As others pointed out, that is at odds with the previous paragraph ("We will establish a secure connection from the cloud to the site owner on your behalf").
Also, unless they stop doing the Silk combining thing entirely, I don't see how it's possible not to peer inside the requests. They can either pass along the traffic without knowing what it is (meaning they can't cache, or combine, requests or responses, because they don't know what's in those requests and responses), or they have to see inside.
This, to me, means they're taking liberties with the meaning of "direct connection" in the snippet you quoted, and, if I'm being pedantic, I don't see how the final sentence ("Any security provided ... would still exist") is literally true at all. Seems to me that being end to end, encrypted by a key only you and the other end, know, is a form of security that does not still exist in this architecture.

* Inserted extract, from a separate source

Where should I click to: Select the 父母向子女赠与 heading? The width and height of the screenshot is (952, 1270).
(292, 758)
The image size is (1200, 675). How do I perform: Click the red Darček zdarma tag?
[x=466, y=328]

(Somewhat off topic, but when using earlier-generation Kindles with whispernet 3G, over 3G, all traffic is proxied through Amazon's datacenters, even for SSL, and I have no idea if it's secured end-to-end all the way to the device, or decrypted in Amazon's datacenter, and possibly re-encrypted to send OTA to the device. There's no way to tell.)
What disturbs me is that Amazon Silk will terminate SSL on their end by default.* This is the break from the past that's worrisome.